Mentre avanzano i cantieri per la riqualificazione dello stadio, resta incerta la sorte del maxi parcheggio da 3.000 posti in via Campo d’Arrigo. Residenti e tifosi attendono risposte

A Firenze proseguono i lavori per il restyling dello stadio Franchi, sostenuti dal rifinanziamento di 55 milioni di euro, ma rimane in sospeso il destino del parcheggio da 3.000 posti previsto lungo via Campo d’Arrigo, nell’area ferroviaria ora occupata dal cantiere dell’Alta Velocità.

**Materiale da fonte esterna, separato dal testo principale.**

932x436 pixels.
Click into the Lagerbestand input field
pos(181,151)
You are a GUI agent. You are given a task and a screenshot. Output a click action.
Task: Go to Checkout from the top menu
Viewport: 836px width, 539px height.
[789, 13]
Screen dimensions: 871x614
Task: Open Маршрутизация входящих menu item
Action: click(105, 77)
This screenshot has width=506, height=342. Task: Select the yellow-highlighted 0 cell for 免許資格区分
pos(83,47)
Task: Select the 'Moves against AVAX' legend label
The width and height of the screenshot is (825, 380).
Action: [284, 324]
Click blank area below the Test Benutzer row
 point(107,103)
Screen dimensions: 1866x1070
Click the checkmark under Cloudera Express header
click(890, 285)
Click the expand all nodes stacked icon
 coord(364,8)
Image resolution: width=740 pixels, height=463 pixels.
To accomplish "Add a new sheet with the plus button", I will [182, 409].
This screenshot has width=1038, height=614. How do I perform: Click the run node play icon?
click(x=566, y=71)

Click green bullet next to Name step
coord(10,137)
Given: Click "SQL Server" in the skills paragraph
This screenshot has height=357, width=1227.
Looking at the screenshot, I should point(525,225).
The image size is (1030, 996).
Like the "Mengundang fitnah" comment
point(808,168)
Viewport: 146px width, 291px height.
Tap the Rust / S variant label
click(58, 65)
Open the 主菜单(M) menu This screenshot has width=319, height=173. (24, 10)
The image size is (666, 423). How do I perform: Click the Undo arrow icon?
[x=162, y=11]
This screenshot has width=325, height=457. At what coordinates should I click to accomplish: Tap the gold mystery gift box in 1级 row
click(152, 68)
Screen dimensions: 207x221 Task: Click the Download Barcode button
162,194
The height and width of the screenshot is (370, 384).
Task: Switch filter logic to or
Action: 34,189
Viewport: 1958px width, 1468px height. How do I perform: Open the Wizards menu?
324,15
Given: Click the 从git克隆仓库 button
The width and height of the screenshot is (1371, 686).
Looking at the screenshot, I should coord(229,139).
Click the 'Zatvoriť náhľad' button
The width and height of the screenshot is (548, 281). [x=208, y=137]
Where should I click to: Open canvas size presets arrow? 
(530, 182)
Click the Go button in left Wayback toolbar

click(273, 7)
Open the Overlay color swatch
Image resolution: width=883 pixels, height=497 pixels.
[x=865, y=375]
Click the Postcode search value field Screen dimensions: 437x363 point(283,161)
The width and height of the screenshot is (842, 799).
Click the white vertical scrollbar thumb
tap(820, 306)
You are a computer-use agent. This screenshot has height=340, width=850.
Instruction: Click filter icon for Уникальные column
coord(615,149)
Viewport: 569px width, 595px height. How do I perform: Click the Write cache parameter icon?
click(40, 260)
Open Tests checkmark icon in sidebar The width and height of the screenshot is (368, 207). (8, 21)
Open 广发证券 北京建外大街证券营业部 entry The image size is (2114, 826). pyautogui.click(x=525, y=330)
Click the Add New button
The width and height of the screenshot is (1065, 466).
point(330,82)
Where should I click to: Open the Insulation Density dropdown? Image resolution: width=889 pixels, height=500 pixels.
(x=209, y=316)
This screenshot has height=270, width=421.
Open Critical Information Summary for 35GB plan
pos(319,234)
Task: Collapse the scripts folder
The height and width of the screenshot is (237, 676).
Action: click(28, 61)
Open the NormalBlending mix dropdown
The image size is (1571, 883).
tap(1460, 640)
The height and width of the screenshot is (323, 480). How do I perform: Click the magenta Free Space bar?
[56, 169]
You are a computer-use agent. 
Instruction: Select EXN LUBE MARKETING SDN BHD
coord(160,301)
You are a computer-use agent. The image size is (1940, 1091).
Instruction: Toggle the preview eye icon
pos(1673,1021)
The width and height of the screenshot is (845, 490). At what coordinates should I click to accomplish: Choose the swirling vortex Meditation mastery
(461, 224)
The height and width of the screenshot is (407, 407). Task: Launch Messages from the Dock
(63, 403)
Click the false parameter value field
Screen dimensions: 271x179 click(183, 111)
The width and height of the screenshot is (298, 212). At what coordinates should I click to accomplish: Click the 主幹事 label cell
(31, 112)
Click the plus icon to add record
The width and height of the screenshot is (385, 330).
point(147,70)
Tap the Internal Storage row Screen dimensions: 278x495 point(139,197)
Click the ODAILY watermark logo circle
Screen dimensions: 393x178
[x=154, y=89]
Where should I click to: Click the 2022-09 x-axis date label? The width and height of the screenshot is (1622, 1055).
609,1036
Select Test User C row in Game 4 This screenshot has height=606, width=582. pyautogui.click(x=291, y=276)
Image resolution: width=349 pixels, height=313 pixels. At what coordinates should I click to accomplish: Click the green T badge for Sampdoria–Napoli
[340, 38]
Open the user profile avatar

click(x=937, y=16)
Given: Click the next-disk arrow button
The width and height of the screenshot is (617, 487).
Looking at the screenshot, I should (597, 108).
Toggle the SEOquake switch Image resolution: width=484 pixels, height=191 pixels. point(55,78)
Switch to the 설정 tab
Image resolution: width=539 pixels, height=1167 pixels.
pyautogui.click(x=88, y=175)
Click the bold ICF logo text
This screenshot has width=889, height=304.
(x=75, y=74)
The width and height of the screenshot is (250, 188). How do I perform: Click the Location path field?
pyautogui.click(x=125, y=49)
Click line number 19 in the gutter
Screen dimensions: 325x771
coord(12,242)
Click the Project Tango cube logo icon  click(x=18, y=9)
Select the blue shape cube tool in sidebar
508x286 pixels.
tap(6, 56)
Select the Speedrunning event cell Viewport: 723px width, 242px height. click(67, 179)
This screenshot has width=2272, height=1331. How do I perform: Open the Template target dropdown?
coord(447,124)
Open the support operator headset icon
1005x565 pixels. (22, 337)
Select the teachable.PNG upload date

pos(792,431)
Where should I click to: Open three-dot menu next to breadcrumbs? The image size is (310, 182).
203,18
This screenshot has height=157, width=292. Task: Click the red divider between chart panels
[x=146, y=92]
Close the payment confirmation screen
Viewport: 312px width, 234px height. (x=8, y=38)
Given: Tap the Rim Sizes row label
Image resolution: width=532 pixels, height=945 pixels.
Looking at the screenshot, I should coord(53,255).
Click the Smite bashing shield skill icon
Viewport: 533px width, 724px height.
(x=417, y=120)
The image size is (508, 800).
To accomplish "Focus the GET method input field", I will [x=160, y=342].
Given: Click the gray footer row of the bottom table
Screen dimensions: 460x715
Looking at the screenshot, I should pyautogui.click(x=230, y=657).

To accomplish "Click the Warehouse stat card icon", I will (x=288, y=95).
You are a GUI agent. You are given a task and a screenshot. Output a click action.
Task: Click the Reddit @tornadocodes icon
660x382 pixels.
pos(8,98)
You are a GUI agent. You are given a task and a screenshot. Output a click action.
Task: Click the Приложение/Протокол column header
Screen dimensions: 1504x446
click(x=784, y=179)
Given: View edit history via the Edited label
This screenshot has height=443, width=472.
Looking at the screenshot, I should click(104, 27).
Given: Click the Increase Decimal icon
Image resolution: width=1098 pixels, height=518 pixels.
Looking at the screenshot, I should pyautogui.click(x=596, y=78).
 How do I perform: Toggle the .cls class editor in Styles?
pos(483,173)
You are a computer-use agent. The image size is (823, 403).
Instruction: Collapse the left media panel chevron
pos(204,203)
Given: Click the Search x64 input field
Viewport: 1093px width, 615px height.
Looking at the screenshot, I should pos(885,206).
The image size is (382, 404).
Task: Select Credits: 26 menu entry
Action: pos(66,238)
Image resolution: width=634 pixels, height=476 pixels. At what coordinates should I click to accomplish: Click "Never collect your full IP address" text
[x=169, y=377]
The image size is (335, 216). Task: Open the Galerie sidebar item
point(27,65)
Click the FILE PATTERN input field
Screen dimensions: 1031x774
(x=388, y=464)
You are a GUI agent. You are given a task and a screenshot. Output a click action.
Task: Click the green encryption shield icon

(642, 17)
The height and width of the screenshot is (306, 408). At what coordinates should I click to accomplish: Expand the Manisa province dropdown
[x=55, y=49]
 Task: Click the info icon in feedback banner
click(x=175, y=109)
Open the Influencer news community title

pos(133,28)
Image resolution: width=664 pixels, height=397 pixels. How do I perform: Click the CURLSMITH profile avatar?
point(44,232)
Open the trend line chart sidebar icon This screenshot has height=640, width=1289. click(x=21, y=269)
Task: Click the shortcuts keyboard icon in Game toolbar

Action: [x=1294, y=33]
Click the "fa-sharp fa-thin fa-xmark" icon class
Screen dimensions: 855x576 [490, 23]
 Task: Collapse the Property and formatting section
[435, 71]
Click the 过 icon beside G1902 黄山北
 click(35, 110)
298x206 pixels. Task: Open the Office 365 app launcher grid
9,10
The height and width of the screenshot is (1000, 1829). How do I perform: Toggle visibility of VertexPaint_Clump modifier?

Come riporta stamani il Corriere Fiorentino, il presidente del Quartiere 2, Michele Pierguidi, e la consigliera Cecilia Del Re ribadiscono l’importanza dell’opera, fondamentale per ridurre la sosta selvaggia durante eventi sportivi e concerti, e garantire la piena accessibilità al futuro impianto.

Nel 2022 si pensava che il parcheggio viaggiasse di pari passo con i lavori dello stadio e si concludesse entro il 2026, ma oggi il tema è sparito dal dibattito politico. L’unica conferma arriva dal Comune, che assicura la presenza del progetto nel tavolo delle opere complementari all’Alta Velocità, anche se Ferrovie parla di “fase interlocutoria”.

Intanto, la realizzazione della tramvia Libertà–Rovezzano entro il 2029 appare più concreta, mentre i residenti del Campo di Marte restano in attesa di soluzioni concrete per la mobilità e la vivibilità del quartiere.